Saltar para: Post [1], Comentários [2], Pesquisa e Arquivos [3]




Estou a ler "Meine russischen Nachbarn" (7)

por Leonor Barros, em 28.11.11

O penúltimo dia de Agosto brindou-me com chuva. Pela janela um dia cinzento. A cidade meio pálida e precocemente escura. Largo as malas e faço o que mais gosto: passear, ver, deambular com a ligeireza de quem nada tem para fazer se não deixar-se ir por entre a multidão e sentir, respirar, ver.

Subo a rua. O passo mais rápido pela chuva insistente na cidade que me surpreende sempre e nunca se esgota em cada visita. E entro na livraria. Resisto a quase tudo menos a uma livraria recheada de títulos novos, livros baratos e o ambiente de uma religiosidade veneranda de silêncios pontilhados de virar de páginas virgens à espera de serem lidas. Um livro. Falta-me sempre um livro.
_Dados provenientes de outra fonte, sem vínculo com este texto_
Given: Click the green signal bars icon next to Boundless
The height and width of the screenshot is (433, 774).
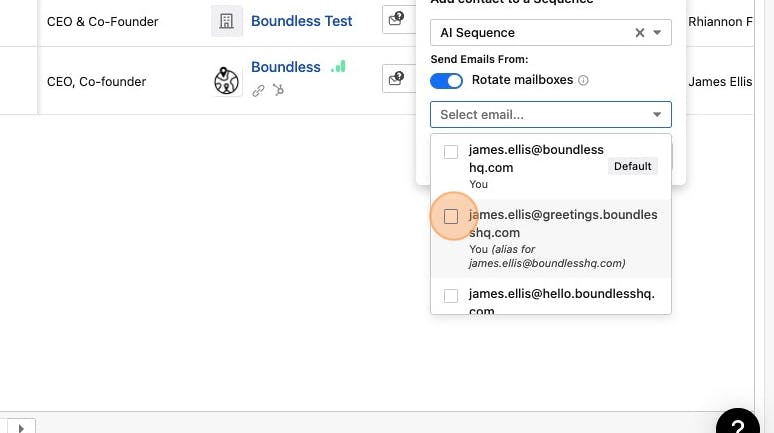Looking at the screenshot, I should [338, 67].
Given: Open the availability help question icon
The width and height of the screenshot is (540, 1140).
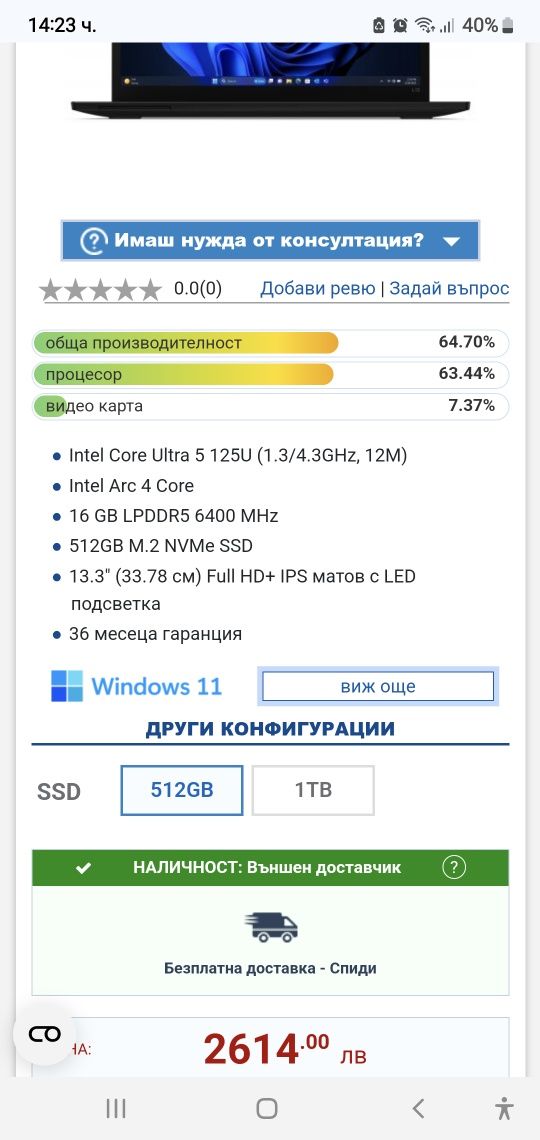Looking at the screenshot, I should point(454,867).
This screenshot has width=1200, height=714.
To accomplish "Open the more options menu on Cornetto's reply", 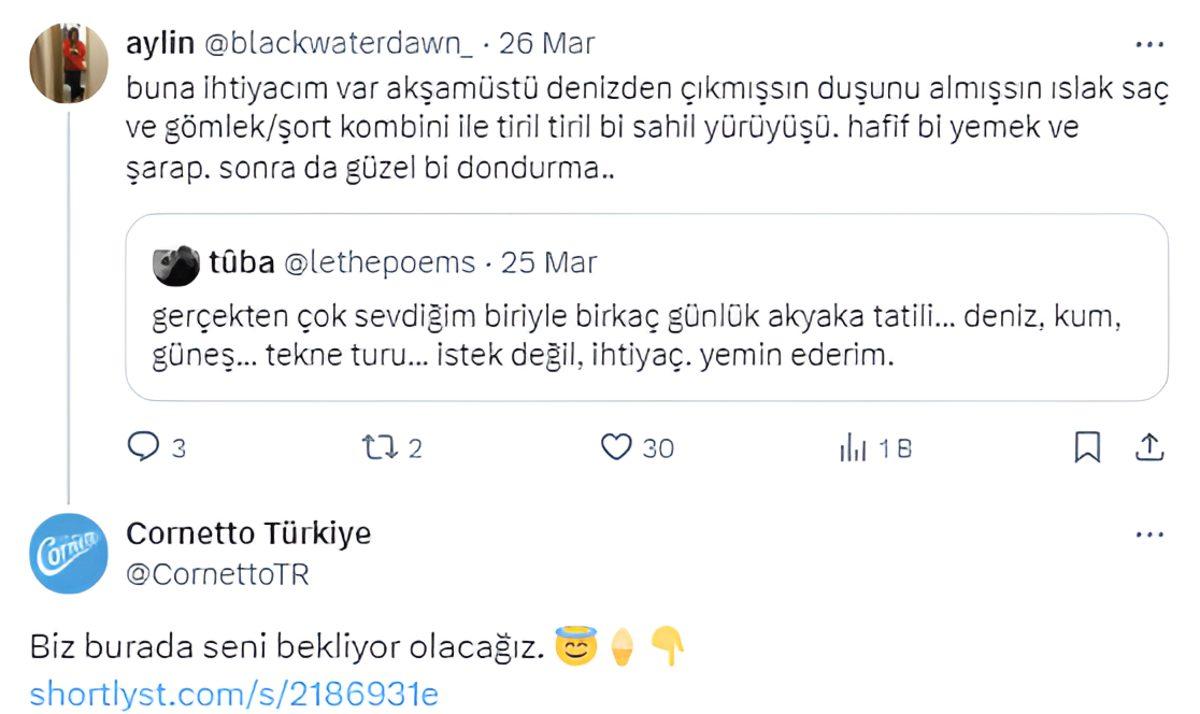I will [1151, 533].
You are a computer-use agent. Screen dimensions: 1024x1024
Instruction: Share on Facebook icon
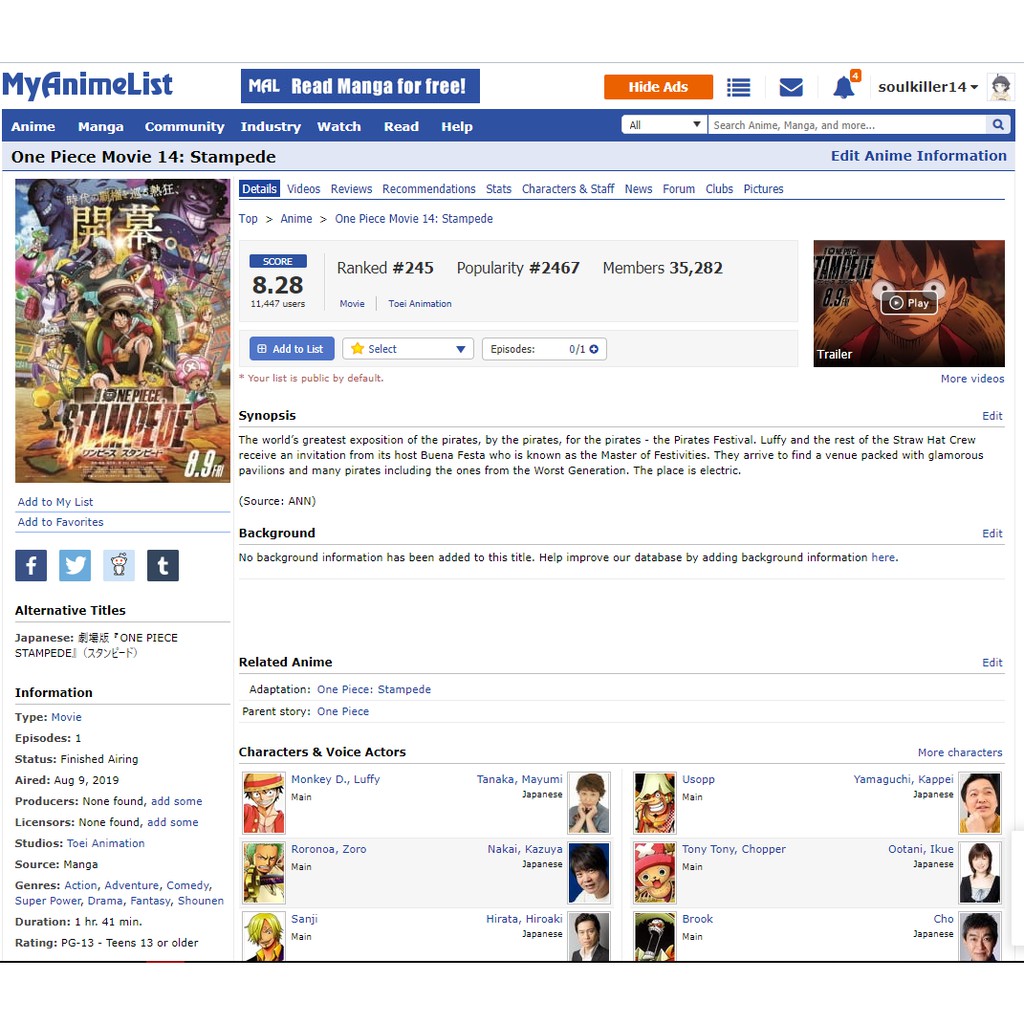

Os olhos recaem sobre o mais recente livro, à data, de Wladimir Kaminer, Meine russischen Nachbarn, e é esse que há acompanhar-me nos dias de Berlim, dias de sol e de chuva, dias de muito ver e de digerir história e gente a cada esquina. Não o acabarei, contudo. A cidade absorve-me.

Meine russichen Nachbarn, os meus vizinhos russos, conta a história de dois russos, Andrej e Sergej que convenientemente ocupam o andar por cima do de Wladimir Kaminer, lá na Schönhauser Allee, algures em Prenzlauer Berg, uma zona emergente de Berlim a viver os seus melhores dias depois da Queda do Muro em Novembro de 1989. Andrej e Sergej encetam uma nova vida nesta nova Europa que se quer livre e democrática derrubados os muros físicos que a cortavam em duas, os de lá e os de cá, Ossis e Wessis. Rondando os trinta anos, Andrej de Leningrado, hoje São Petersburgo, e Sergej da Bielorússia provocam uma pequena revolução na vida aparentemente pacata dos habitantes do prédio de Schönhauser Alle. A porteira não gosta, os vizinhos reclamam do trompete logo pela manhã. Andrej luta com a língua alemã e apaixona-se pela professora enquanto Sergej assina exemplares d'O Capital de Karl Marx que venderá no e-bay como relíquias do grande filósofo e ideólogo. As aventuras sucedem-se.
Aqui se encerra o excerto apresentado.